Someday, someone might wonder why I chose Kilwaughter of all places as the focal point for my local study. With over 60, 000 townlands in Ireland, there’s a lot of choice. So, like lots of other folk, I simply chose the place that part of my family came from. Not only that, but it’s not too far from where I live. Although my dad’s family came from the Kilkenny/Tipperary border, and have their own fascinating stories to tell, I’m pretty sure I’m not going to get much opportunity to chase off down there too often over the next few months. So Kilwaughter, which is located in County Antrim, just outside the town of Larne, about 25 miles north of Belfast, seemed the perfect choice.
And as I did some initial hoking around, Kilwaughter began to look more and more promising. From the family angle, there was a bit of a mystery. I don’t know if you know, but immigrants treasure every little scrap of paper from the ‘old country’. We’ve had this postcard (below) of ‘Kilwaughter Castle’ knocking around our house for years. On the back, my grandad has written in blue biro ‘Great Grandpa was gardener here’. So, part of my project will be to determine who he meant and trying to find out whether he really was a gardener, or if that was just a bit of selective memory.
Then, from a professional historian’s perspective, Kilwaughter has lots going for it. It has a diversity of land types, including lowland farms and remote hills and bogs. It has a small (now derelict) landed estate, the Kilwaughter Castle of my family postcard, that would help illustrate how land had been owned, and how society had been organised, in the past. Although it continues to be a largely rural area, it has long had some industrial development, in this case a limeworks and a textile factory. There was a small hospital and workhouse nearby, that would help to explore how the poor fared. Not only that, but it would seem from my digging in the 1901/1911 Censuses, that there was a reasonable mix of Protestants and Catholics living there.

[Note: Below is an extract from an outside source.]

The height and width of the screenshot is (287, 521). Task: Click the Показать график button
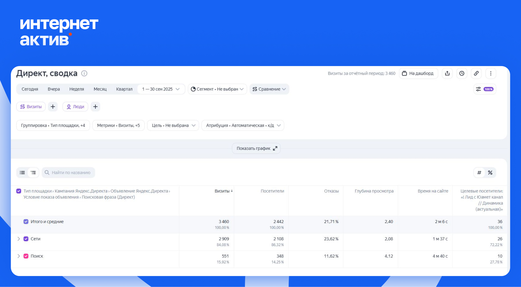(x=256, y=148)
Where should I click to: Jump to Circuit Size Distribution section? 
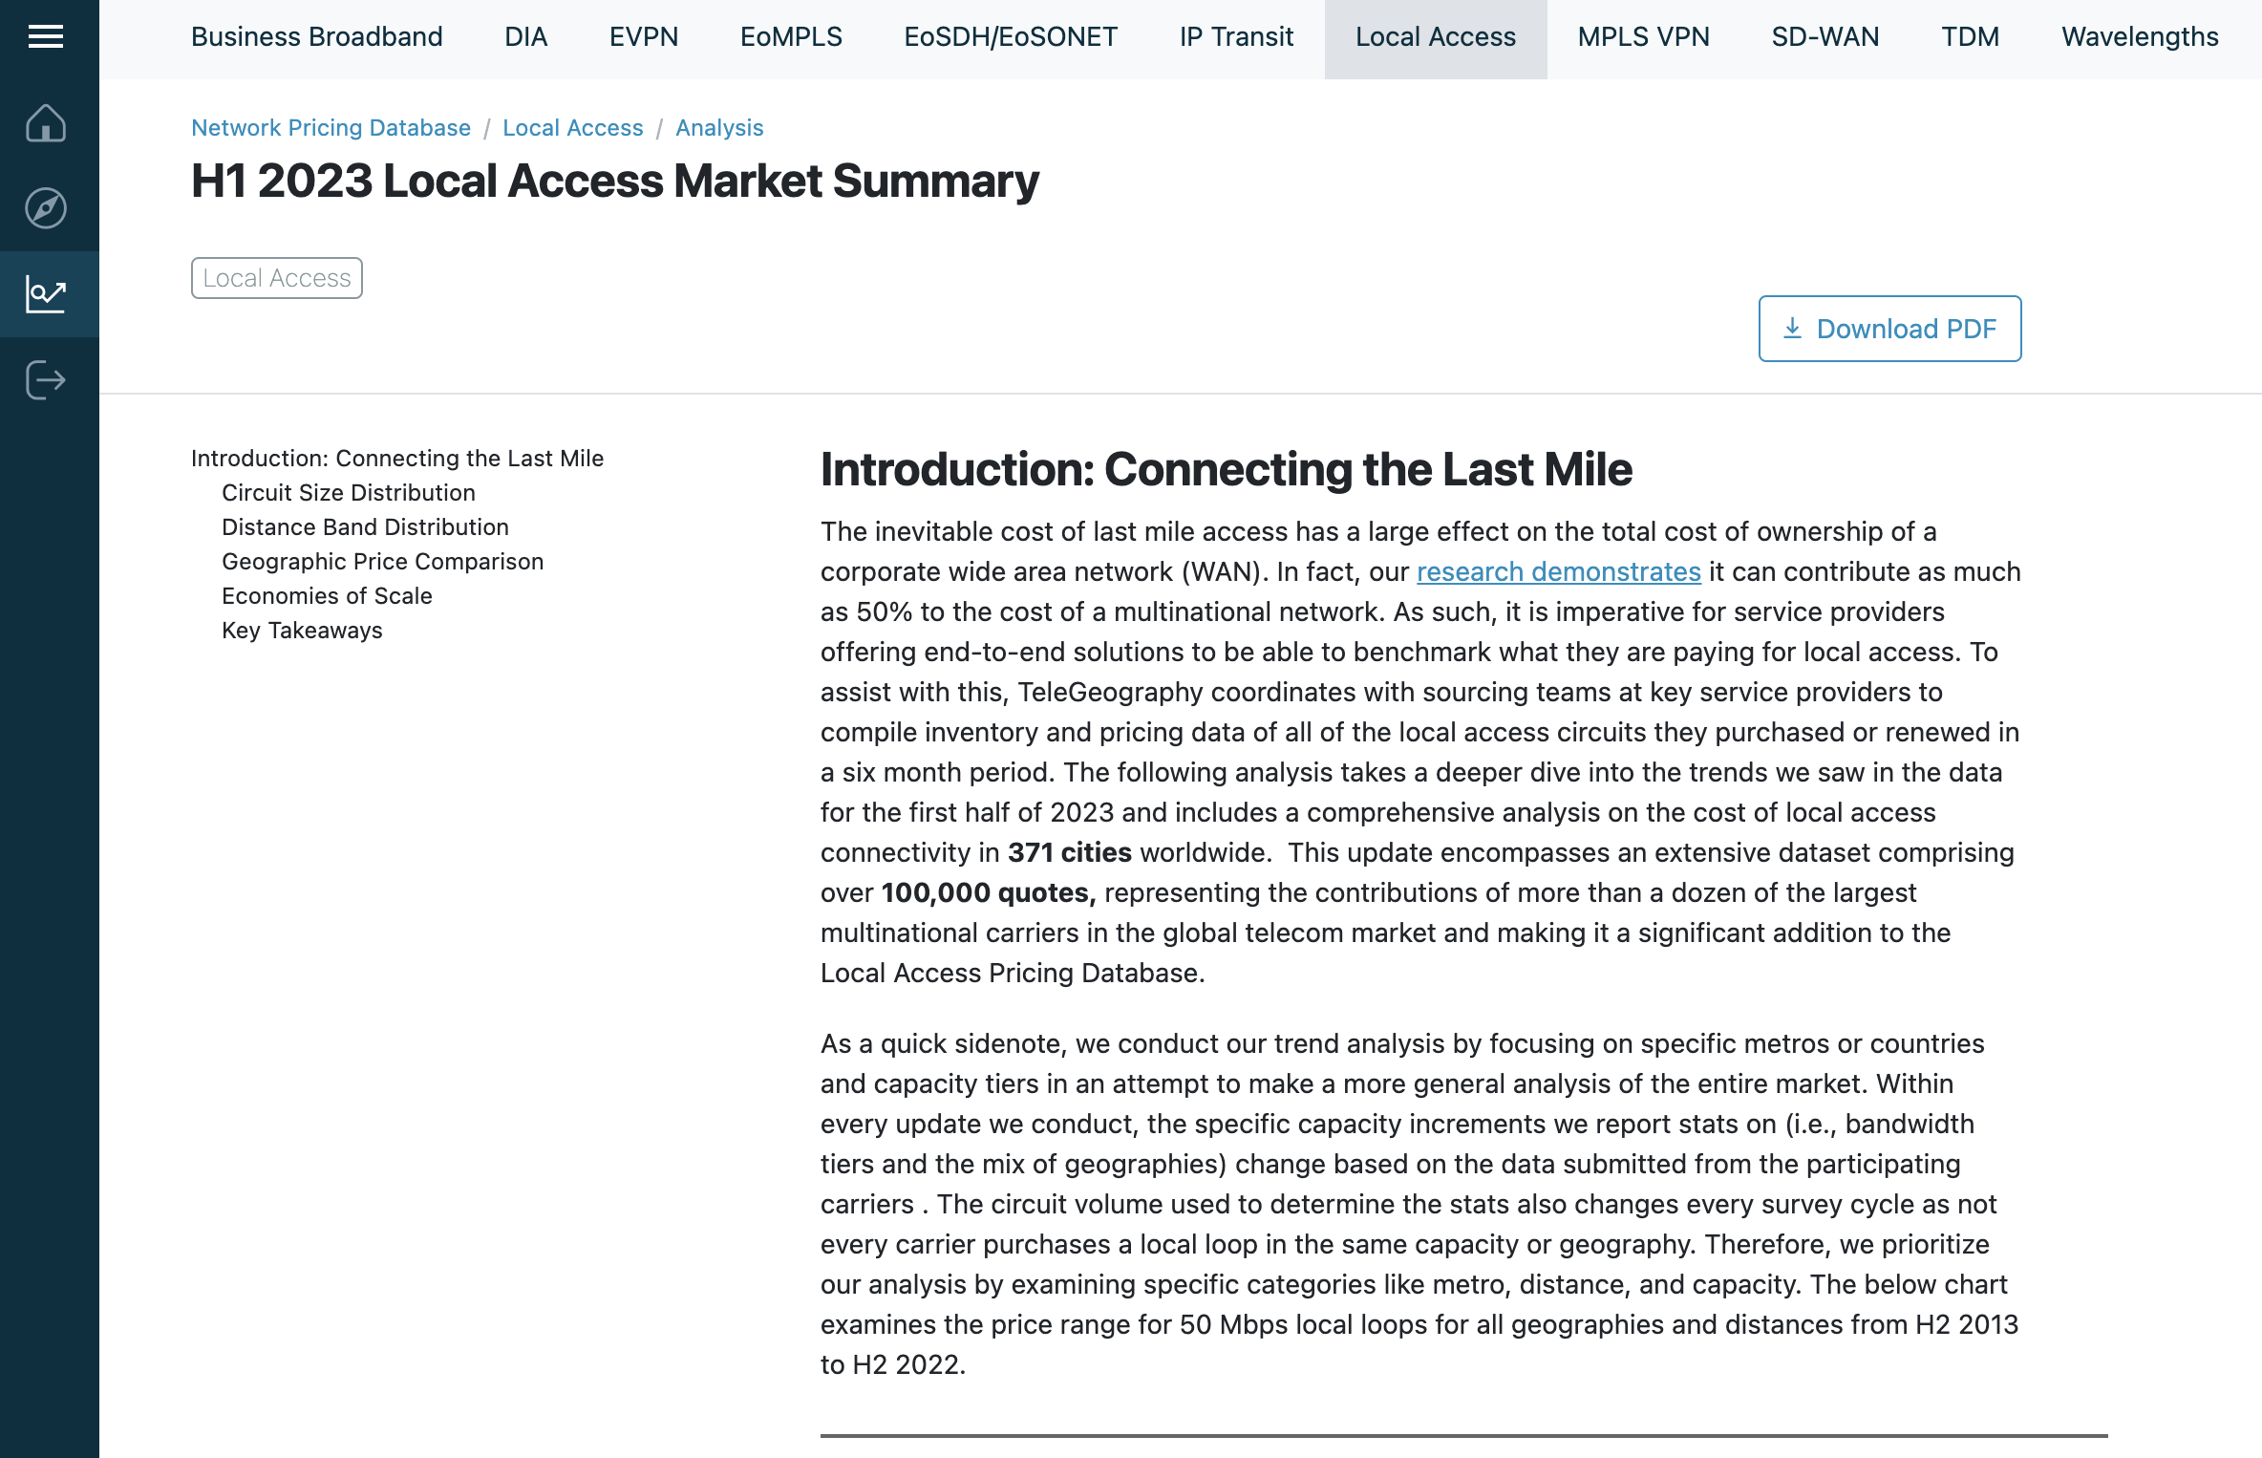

So when I checked PRONI’s online catalogue and punched ‘Kilwaughter’ into the keyword search engine, I was pleasantly surprised to find over 400 ‘hit’s’. With this solid source base, even if some turn out to be irrelevant or not very useful, I’m pretty sure I’ll be able to find more than enough to keep this project going.
Over the next seven months, then, I’ll be doing researching the history of Kilwaughter and, more interestingly, the people who lived there.